Osteraths Zukunft wird gemeinsam geplant: Bürger gestalten Ortskern und Zugänge neu
Horst FischerOsteraths Zukunft wird gemeinsam geplant: Bürger gestalten Ortskern und Zugänge neu
Der Integrierte Handlungsplan Osterath (IHKO) gestaltet den Stadtteil zu einem lebendigeren und attraktiveren Viertel um. Die Finanzierung des Projekts stammt aus verschiedenen Quellen, darunter das Bundesministerium für Wohnen, Stadtentwicklung und Bauwesen sowie das Ministerium für Heimat, Kommunales, Bau und Digitalisierung des Landes Nordrhein-Westfalen. Der Plan entstand in den Jahren 2020 und 2021 unter breiter Bürgerbeteiligung.

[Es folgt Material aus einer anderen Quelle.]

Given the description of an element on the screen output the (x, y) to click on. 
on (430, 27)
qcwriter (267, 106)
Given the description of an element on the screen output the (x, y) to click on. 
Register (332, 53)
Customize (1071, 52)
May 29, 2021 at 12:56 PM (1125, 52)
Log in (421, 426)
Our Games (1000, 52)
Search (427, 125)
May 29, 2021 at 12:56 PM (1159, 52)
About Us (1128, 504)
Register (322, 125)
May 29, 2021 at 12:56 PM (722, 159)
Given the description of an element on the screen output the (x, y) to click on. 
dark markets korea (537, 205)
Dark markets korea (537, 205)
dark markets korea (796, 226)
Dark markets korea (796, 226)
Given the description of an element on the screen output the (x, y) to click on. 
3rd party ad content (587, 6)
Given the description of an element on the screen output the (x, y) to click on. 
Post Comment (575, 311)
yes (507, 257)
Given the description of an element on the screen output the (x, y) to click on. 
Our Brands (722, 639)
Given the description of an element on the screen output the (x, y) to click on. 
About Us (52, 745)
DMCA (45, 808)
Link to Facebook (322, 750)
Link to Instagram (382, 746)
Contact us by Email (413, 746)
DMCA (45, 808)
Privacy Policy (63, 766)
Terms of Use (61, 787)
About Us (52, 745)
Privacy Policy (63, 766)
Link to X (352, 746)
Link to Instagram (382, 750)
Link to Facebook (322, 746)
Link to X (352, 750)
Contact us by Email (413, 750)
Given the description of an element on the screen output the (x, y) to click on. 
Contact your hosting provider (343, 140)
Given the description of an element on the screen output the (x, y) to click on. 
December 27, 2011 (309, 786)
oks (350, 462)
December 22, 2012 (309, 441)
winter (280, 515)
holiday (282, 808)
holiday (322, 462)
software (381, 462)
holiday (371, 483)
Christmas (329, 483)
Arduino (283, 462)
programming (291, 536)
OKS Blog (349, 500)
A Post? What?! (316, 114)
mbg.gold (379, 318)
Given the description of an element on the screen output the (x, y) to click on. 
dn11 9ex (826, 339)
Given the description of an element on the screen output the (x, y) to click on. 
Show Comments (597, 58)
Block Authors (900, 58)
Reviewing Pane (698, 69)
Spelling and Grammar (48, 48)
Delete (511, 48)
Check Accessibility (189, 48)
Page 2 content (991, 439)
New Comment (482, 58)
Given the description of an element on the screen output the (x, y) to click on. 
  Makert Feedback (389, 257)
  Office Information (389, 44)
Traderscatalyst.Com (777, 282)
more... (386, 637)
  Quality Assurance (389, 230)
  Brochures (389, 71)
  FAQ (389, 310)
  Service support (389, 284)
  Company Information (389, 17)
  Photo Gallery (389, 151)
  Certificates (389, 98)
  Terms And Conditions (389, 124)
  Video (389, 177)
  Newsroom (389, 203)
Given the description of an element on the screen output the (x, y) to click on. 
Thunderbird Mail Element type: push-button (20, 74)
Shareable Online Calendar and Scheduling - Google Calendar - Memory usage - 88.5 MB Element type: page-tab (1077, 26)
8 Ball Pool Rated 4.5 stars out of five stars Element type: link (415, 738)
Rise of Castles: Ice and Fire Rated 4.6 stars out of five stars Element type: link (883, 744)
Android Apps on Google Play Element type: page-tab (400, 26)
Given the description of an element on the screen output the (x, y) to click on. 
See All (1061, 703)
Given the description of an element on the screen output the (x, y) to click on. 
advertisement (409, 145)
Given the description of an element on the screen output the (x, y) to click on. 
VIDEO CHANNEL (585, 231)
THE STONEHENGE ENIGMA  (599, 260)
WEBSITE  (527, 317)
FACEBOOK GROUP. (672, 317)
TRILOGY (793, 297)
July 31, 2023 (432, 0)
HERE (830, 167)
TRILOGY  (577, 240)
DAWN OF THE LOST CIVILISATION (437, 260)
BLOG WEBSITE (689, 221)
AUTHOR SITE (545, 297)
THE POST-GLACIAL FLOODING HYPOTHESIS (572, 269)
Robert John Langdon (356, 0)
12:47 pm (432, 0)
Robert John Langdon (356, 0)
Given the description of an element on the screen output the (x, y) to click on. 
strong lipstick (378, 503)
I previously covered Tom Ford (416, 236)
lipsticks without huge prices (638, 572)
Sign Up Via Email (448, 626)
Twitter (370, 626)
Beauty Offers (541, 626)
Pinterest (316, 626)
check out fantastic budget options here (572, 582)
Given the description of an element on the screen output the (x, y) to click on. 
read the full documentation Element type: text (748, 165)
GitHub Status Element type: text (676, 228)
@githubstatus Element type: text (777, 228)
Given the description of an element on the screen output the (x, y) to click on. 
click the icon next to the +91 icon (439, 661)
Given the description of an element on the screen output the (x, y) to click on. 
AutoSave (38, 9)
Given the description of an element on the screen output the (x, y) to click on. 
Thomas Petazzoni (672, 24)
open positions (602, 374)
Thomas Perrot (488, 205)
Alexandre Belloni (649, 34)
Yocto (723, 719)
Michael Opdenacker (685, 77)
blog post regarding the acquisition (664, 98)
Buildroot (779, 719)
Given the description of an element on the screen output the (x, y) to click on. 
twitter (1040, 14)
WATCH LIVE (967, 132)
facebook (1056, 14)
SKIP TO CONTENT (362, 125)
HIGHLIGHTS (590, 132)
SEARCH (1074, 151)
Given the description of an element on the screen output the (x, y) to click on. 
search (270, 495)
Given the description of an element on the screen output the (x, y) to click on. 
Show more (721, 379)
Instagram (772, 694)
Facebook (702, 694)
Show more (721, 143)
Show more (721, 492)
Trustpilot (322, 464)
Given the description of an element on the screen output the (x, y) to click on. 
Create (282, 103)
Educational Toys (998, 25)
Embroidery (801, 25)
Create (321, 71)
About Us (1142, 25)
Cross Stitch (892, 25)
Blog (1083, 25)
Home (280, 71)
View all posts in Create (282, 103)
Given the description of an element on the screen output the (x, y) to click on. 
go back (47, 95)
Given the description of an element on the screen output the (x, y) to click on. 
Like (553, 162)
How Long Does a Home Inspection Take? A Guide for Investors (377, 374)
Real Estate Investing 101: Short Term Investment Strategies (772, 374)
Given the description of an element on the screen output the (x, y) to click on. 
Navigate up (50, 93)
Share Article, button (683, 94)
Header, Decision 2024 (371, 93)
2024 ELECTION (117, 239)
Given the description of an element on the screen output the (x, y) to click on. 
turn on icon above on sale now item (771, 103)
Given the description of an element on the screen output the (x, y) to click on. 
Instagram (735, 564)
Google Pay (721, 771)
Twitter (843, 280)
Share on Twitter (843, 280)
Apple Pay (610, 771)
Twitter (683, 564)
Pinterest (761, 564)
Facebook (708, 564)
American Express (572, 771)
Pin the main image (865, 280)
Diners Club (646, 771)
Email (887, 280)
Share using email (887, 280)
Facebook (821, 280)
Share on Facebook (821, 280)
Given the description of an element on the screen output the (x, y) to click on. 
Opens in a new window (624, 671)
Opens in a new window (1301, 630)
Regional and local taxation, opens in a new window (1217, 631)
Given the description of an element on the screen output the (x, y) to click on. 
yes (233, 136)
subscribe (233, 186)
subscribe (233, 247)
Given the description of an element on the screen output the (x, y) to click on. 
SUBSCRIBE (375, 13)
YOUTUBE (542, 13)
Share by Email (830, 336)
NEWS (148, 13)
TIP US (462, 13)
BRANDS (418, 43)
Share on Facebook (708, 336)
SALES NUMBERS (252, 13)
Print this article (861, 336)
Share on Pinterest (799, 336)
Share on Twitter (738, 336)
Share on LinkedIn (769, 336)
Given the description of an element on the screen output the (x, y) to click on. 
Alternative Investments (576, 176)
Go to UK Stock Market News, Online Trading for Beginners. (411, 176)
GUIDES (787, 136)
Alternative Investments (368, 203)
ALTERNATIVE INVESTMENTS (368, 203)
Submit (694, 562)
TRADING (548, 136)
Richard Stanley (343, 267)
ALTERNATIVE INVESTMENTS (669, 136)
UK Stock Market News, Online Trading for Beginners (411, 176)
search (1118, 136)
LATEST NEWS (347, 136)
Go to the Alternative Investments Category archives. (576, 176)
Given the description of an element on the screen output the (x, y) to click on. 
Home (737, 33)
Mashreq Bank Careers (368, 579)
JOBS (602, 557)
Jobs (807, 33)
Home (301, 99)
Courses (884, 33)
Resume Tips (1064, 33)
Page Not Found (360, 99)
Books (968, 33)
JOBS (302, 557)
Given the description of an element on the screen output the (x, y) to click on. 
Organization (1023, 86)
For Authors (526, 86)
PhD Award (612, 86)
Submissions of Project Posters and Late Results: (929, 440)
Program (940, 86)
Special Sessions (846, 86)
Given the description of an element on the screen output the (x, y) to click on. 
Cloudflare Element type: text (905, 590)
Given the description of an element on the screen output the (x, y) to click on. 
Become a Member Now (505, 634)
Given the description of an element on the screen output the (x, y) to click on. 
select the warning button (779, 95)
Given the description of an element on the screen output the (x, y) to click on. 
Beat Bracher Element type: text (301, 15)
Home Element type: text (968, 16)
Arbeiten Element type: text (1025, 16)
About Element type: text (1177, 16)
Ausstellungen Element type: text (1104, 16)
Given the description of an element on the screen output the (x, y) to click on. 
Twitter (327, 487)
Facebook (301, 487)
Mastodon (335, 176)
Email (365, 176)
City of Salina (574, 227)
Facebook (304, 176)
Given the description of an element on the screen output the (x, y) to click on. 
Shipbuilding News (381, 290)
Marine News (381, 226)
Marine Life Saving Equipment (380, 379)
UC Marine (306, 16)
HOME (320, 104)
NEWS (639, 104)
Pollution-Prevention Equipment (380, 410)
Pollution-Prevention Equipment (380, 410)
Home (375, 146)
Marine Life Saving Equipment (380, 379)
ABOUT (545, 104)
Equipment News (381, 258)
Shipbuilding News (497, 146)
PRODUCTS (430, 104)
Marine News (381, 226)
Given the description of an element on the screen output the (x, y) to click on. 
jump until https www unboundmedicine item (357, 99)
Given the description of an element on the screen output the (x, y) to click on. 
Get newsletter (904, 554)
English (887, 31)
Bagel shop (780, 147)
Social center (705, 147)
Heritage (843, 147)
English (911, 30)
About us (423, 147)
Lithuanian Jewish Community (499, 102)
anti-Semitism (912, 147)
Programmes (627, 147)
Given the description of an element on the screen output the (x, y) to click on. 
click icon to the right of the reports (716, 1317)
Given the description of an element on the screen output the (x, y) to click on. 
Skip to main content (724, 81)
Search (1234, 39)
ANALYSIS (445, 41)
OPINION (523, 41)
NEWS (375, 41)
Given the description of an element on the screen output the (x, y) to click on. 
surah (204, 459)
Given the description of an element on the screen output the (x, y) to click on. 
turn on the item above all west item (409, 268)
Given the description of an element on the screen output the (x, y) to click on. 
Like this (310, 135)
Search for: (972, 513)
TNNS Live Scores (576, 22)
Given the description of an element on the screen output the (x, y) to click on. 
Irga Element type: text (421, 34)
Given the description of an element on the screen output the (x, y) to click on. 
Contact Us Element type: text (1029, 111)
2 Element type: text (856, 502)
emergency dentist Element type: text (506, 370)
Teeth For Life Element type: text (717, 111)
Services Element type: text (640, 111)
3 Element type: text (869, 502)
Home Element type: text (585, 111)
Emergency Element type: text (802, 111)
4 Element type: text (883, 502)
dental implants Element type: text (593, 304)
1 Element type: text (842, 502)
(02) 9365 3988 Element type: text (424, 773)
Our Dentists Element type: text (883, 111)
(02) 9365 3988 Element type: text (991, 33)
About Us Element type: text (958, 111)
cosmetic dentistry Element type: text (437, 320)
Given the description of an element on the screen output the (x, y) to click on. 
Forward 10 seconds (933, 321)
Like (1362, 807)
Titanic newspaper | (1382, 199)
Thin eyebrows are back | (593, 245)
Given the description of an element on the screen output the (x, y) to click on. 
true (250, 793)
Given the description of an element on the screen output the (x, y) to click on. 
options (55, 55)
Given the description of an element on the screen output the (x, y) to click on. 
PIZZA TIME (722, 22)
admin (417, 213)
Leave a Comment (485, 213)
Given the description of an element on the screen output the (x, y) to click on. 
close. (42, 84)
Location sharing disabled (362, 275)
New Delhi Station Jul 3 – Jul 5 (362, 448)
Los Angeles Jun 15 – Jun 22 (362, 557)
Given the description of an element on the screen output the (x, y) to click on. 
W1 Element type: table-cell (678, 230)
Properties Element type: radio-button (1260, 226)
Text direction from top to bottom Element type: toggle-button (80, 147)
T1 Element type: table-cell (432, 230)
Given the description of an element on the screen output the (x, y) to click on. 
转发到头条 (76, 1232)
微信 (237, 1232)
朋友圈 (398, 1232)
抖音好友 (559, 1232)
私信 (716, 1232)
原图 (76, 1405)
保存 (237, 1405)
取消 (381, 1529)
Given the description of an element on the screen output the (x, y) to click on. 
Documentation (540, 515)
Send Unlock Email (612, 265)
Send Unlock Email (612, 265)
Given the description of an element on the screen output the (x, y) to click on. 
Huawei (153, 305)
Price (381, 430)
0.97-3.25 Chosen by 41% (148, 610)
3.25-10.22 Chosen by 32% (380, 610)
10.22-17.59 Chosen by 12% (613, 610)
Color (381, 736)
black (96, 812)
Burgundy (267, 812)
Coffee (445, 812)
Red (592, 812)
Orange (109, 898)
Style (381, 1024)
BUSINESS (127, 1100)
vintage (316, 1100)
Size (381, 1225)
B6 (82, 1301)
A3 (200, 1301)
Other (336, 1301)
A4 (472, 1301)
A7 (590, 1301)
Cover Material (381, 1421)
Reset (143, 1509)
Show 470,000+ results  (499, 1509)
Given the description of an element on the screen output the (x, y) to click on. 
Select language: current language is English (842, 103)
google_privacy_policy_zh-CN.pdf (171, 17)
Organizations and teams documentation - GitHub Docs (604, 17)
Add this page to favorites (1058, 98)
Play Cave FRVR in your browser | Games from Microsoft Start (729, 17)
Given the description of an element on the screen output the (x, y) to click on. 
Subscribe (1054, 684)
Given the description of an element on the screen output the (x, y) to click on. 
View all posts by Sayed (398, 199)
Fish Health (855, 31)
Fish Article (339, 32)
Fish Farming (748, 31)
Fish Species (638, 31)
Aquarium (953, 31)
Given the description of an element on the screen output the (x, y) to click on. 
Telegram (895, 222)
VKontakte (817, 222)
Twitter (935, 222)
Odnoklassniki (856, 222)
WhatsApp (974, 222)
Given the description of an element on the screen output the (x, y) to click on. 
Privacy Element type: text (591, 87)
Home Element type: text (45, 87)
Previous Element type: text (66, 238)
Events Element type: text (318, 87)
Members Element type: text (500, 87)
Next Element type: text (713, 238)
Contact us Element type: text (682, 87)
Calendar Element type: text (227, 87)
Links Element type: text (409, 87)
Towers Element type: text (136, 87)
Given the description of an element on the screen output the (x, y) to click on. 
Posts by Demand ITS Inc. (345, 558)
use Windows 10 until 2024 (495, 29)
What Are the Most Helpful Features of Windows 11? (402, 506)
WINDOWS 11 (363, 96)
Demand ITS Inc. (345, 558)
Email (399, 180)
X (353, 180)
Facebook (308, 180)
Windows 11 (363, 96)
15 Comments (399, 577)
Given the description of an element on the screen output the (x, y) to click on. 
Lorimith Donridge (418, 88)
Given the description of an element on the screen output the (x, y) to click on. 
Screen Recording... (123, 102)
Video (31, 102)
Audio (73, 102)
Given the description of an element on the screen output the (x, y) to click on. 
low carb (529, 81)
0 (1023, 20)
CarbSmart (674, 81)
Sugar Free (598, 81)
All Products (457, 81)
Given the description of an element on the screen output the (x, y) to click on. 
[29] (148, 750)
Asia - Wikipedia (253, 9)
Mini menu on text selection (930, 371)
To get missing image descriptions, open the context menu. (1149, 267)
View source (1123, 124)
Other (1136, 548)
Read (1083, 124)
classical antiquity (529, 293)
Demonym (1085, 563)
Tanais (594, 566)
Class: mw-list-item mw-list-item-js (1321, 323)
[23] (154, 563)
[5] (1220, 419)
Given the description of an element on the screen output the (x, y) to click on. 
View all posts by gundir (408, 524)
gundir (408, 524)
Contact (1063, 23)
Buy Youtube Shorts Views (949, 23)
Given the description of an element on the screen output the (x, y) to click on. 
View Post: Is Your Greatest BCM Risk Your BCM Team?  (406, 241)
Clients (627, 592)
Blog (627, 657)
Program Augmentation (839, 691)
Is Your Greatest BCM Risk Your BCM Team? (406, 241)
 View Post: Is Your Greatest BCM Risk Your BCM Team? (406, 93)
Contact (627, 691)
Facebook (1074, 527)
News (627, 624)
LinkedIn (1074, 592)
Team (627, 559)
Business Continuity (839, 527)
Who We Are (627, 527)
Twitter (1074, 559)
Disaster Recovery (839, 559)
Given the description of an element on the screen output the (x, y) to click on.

Nun werden die Anwohnerinnen und Anwohner aufgefordert, ihre Meinung zu zwei zentralen Vorhaben zu äußern: der Neugestaltung des Ortskerns und der Umplanung der Zugangsbereiche.
Im September 2022 stellte die Stadtverwaltung erste Entwürfe dem Ausschuss für Umwelt, Klima und Bau vor. Im Mittelpunkt des IHKO stehen zwei Hauptprojekte: die Maßnahme A1 und die Maßnahme A2.
Maßnahme A1 zielt darauf ab, den Ortskern – einschließlich des Ernst-Nüsse-Platzes und der Fußgängerzone entlang der Hochstraße – barrierefreier und zugänglicher zu gestalten. Gleichzeitig soll der historische Charakter des Viertels betont und ein stärkeres Identitätsgefühl geschaffen werden. Stand Februar 2026 liegen jedoch noch keine detaillierten öffentlichen Pläne für diese Maßnahme vor; architektonische und gestalterische Elemente befinden sich noch in einer frühen Phase.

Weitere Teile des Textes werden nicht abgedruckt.